Another recent feature of the NZ dairy industry is “Farm System creep” that is an across the board move to higher input systems with more imported feed, machinery and complicated systems. As this move occurs to higher input systems, businesses get more exposed to world market’ volatility, have smaller profit margins and more operating costs become “sticky” and much harder to reduce. NZ dairy farms have lost much of their low cost competitiveness and the competitive advantage of low input pasture based systems. 

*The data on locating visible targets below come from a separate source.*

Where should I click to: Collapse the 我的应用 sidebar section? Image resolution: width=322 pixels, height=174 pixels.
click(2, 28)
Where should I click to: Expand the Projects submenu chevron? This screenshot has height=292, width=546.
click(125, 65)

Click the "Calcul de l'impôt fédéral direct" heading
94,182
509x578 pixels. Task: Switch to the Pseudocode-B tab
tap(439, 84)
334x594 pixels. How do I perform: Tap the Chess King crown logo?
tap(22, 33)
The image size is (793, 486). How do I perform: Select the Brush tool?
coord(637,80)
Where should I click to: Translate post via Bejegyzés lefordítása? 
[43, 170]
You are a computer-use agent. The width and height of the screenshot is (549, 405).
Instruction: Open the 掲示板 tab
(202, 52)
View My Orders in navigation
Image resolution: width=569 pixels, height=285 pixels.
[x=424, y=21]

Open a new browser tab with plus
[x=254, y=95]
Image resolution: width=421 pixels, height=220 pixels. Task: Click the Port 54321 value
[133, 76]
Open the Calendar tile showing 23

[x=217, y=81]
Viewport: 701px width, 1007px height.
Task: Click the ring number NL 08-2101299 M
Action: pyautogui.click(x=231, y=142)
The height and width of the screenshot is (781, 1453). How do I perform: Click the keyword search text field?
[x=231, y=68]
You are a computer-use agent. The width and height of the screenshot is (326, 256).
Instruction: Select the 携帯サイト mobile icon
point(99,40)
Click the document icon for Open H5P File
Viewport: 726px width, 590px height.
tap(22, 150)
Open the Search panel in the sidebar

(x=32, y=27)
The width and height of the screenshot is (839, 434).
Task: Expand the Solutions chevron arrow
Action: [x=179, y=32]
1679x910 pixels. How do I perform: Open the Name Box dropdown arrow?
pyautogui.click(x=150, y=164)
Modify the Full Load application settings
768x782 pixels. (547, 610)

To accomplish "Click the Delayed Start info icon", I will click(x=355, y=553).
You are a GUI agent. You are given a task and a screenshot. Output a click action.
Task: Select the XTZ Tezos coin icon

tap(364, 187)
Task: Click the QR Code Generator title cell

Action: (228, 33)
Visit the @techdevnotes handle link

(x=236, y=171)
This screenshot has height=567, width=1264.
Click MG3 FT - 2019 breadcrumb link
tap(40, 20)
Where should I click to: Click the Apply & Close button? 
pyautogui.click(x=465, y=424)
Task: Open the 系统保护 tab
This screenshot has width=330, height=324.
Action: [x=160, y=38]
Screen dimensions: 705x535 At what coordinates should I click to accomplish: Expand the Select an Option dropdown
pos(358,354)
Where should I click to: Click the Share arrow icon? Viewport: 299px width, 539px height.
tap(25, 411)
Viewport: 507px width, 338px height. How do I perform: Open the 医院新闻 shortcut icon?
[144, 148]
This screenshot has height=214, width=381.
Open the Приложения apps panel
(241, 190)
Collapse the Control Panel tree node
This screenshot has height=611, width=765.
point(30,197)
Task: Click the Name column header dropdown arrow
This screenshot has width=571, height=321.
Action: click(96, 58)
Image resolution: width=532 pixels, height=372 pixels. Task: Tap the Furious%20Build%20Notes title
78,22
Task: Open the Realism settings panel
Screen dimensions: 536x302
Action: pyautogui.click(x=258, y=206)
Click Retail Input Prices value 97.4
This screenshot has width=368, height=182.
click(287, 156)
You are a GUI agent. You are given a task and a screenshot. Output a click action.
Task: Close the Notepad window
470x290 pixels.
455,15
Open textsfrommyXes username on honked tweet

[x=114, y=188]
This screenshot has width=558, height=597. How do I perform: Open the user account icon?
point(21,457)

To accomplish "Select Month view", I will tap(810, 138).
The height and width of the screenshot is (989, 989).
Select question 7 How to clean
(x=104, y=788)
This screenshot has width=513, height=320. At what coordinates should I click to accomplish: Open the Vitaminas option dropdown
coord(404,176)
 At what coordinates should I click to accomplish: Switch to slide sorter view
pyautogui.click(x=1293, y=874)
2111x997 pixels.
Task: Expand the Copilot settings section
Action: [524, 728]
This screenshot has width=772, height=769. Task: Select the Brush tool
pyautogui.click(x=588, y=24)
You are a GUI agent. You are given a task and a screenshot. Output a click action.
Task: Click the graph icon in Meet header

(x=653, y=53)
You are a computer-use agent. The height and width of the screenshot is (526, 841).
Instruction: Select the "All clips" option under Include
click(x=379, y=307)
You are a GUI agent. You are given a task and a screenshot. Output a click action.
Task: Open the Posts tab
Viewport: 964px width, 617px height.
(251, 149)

Efficient profitable low input-low cost pasture based farm systems look a good place to be right now. 
Move to higher input farm systems

Demand has crashed for global dairy products. China has effectively withdrawn from the global dairy market so prices have rapidly fallen. New Zealand has captured opportunities from the Asian market (resulting in very good farm gate milk prices) but is now exposed to the downside risks. Forty years ago, 90% of NZ food exports went to the USA and Europe and only 5% to Asia. Now only 20% go to North America and the EU whereas 50% to Asia. There is more uncertainty for an already volatile dairy commodity market with Russia banning most food imports especially from Europe and USA but also Australia. European surplus dairy & grain has been sold into Russia. Russian Food Ban is Serious 
Australia will be hard hit by the Russian ban and NZ will need to politically tread very carefully. Politically going against the USA, Canada, EU and Australia, by trading with Russia and not being part of the current movement of “solidarity with Ukraine”, sounds very risky to me. Pasture based dairy farmers in countries like Ireland, UK and France could also get caught in the cross fire as unsold stockpiles mount. 

This discussion is not complete without reference to current cereal prices, world supply of wheat, higher yields, decreased demand for biofuels and the possible impact of the Russian ban on food imports. 
This situation could easily result in a substantial increase in world milk production. Milk production in EU is already up on a favourable season in 2014.

Dairy farmers need to budget on a lower milk price with a healthy safety margin. Expect the milk price to decrease further due to the uncertainty.  Monitoring markets will be as important as the weather forecast. 
Hammer down costs, watch the cash flow like a hawk and delay capital spending. 
 The farm spender and the farm budget team member need to be in the same team, working together.   
Very bumpy road ahead!
Put the cheque book away! Suspend capital spending plans

The monitored cash-flow budget will be the most important tool on the dairy farm this year.